At the annual meeting of the North American chapter of the Association for Computational Linguistics in June, researchers at Amazon and the University of Sheffield released a new dataset that can be used to train machine-learning systems to determine the veracity of factual assertions online. The dataset is called FEVER, for fact extraction and verification.
Just two months later, the dataset’s developers have announced preliminary results of an online competition to build fact-verification systems using the FEVER data. Submissions from 23 university, industry, and independent teams were judged according to their “FEVER scores,” which measure both the accuracy of their truth assessments and the quality of the evidence they present to support them.
The leading entry so far, from a team at the University of North Carolina, earned a preliminary FEVER score of 64% — a 134% improvement over the 27% score achieved by the baseline system that the FEVER developers reported in their paper.
“A great result that significantly beats the baseline — which was already an advanced system,” says Arpit Mittal, a senior machine learning scientist with the Alexa information domain group, who, together with Christos Christodoulopoulos, an applied scientist in the same group, led Amazon’s contribution to the project. “There is still a lot of room for improvement, though, demonstrating how challenging this problem is.”
Representatives of the top finishers in the competition will describe their approaches at a workshop at the 2018 Conference on Empirical Methods in Natural Language Processing. The workshop’s organizers have also issued a call for papers that will be presented at the workshop, either orally or in poster sessions. “Publications accepted to the workshop will show advances beyond state of the art in the fields of information verification, fact checking, argumentation, or related topics,” Mittal says.

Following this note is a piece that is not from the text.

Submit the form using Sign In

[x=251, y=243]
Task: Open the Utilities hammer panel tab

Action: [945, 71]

The FEVER dataset consists of 185,000 assertions of fact, together with sentences from Wikipedia entries that either substantiate or refute them. The true assertions were extracted from Wikipedia, although they often combine assertions from distinct articles (for instance, “Colin Firth is a Gemini,” which combines assertions from the articles on Colin Firth and the Gemini zodiac sign); the false assertions were created by mutating true assertions. The evidentiary sentences were proposed by human annotators, and a subset of them underwent thorough validation, as a quality-control mechanism.

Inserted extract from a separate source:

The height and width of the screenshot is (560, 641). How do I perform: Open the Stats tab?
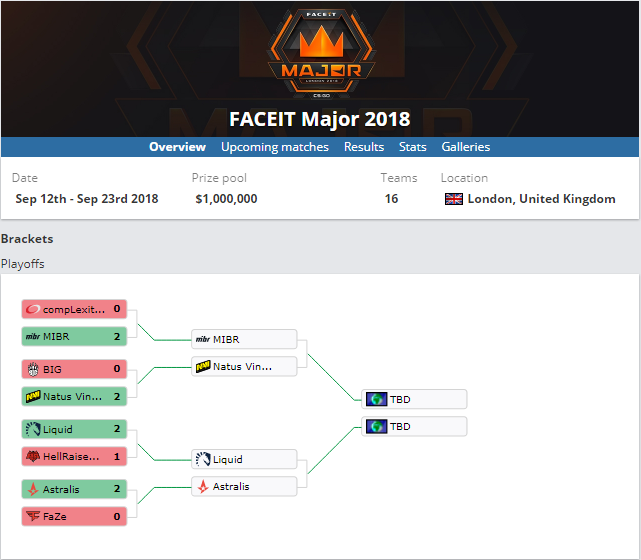[412, 147]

“We wanted to maximize use of the dataset,” Mittal says, “so we publicly released the data and the annotation tools used to create it. The sentences themselves are pulled from Wikipedia, so others can reproduce the data set — and extend it.”

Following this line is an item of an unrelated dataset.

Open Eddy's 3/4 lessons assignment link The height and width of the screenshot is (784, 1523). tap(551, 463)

Systems entered in the competition had two tasks: assess the truth of assertions and justify those assessments with sentences extracted from Wikipedia. The sentences selected by the machine-learning systems, however, may sometimes differ from those selected by the human annotators.
That’s why the current scores are preliminary. Mittal, Christodoulopoulos, and their colleagues are subjecting evidentiary sentences that differ from those in the dataset to the same validation procedures they used to produce the dataset in the first place. Sentences that hold up will be added to the dataset, and all the contestants’ entries will be reevaluated. That’s likely to result in improvements in several contestants’ scores.
“We are making sure that we are not penalizing the system just because it’s better than human,” Christodoulopoulos says.
At the moment, however, the leaders are teams from, in order, the University of North Carolina, University College London, and Technical University Darmstadt.